Pitchero, a platform for amateur and grassroots sports, scores £3.1M Series A

Pitchero, a U.K. startup that makes it easy for amateur and grassroots sports clubs to build a web presence and move communities online, has scored £3.1 million in Series A funding. ICM, a global fund manager with numerous other sporting interests including Harlequins Rugby Club, led the round.

Founded all the way back in 2007, Pitchero originally launched to answer the needs of amateur and grassroots teams who lacked a digital platform to organise and grow their community. Today the company services more than 70,000 sports teams, claiming over 1 million active users across football, rugby, hockey and cricket.

“We wanted to connect players, parents and coaches together on one platform making communication and organisation easier,” Pitchero co-founder and CEO Mark Fletcher tells me. “We soon found providing each club with a website, creating small online communities for each club, then connecting each club website via fixtures and league tables was the way to go”.
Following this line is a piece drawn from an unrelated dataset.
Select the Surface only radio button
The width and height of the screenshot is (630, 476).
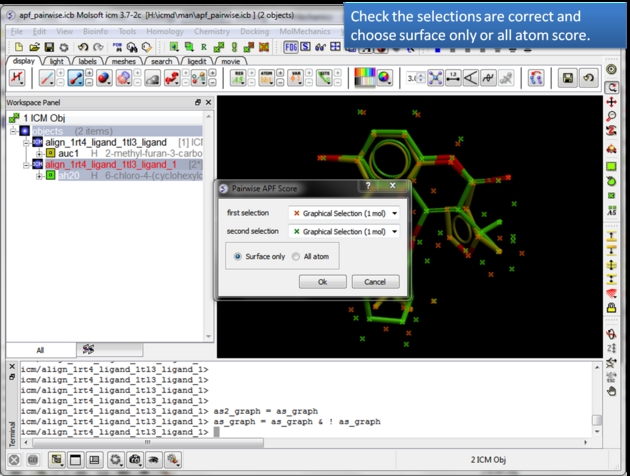[238, 257]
To that end, the Pitchero platform provides tools to create a website, manage membership, collect payments, organise teams, communicate, upload videos and photos, and attract new players, parents and coaches. “We are trying to be the one-stop-solution for all the digital requirements of a grassroots sports club,” says Fletcher.

Ten years on, Pitchero claims that its platform is used in the U.K. by 30-40 per cent of grassroots football and over 70 per cent of rugby. It is also seeing over 30 per cent of cricket, hockey and rugby leagues.

Meanwhile, I’m told that the new funding will be used to focus primarily on the growth of global grassroots soccer, including pushing its recently launched video product Pitchero Play. This sees it sell a full hardware and software kit to record and push match highlights to both the Pitchero platform and external social media.

It has also signed a broadcast arrangement for non-league football, after agreeing to a deal to film all future matches in the Northern Premier League.